§ **Data for analysis**

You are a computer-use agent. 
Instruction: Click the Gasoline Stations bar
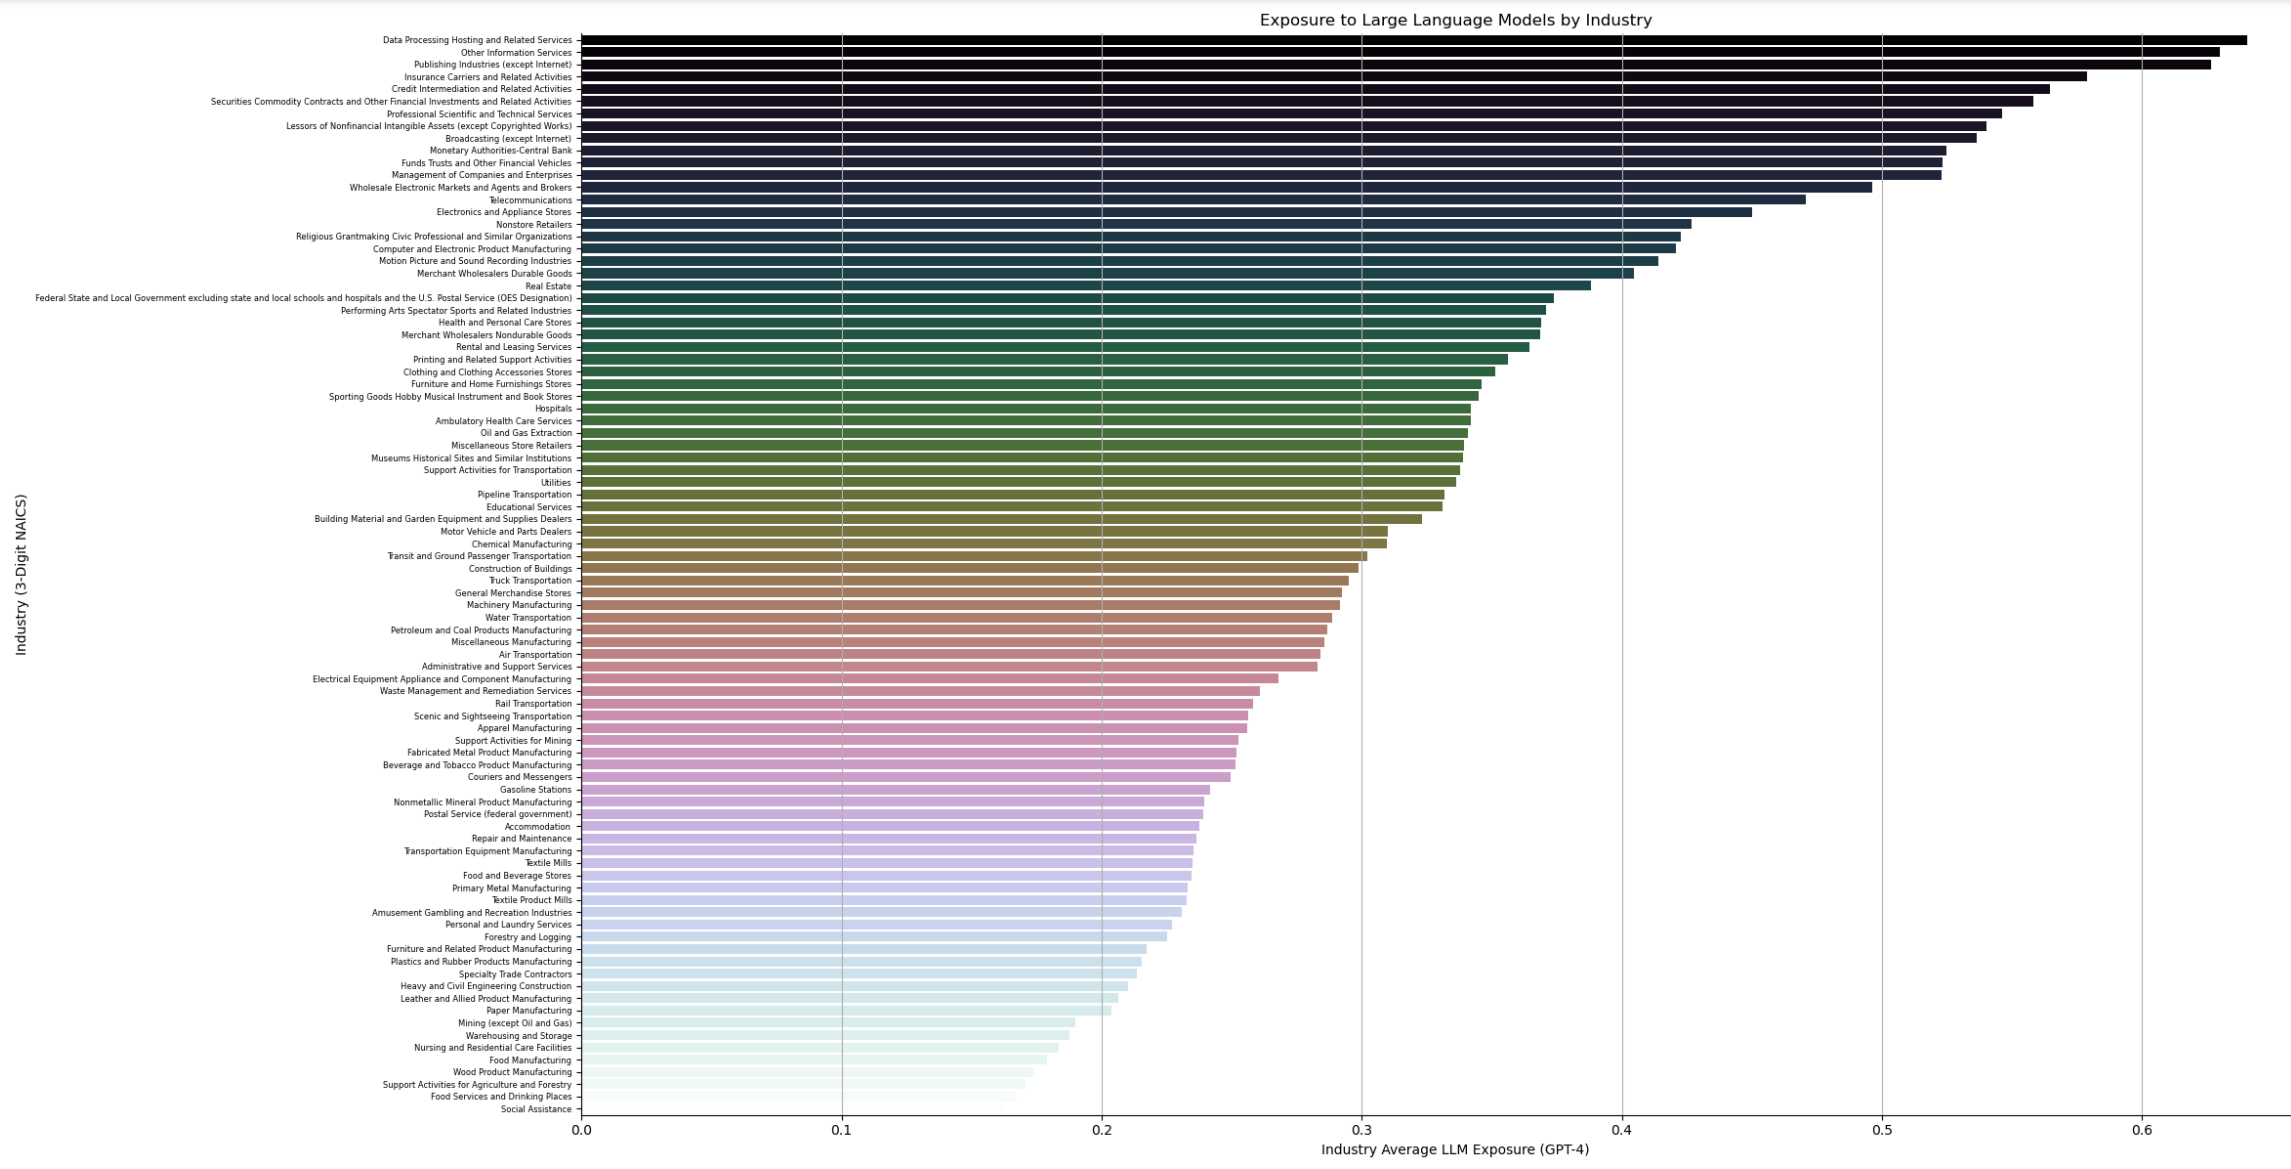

---

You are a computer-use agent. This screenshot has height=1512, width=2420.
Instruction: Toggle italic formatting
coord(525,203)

§ **Task to carry out**
Search the entries for the string "agent" and collect each line that has it.

§ **Answer to this task**
You are a computer-use agent. 
You are a computer-use agent. This screenshot has height=1512, width=2420.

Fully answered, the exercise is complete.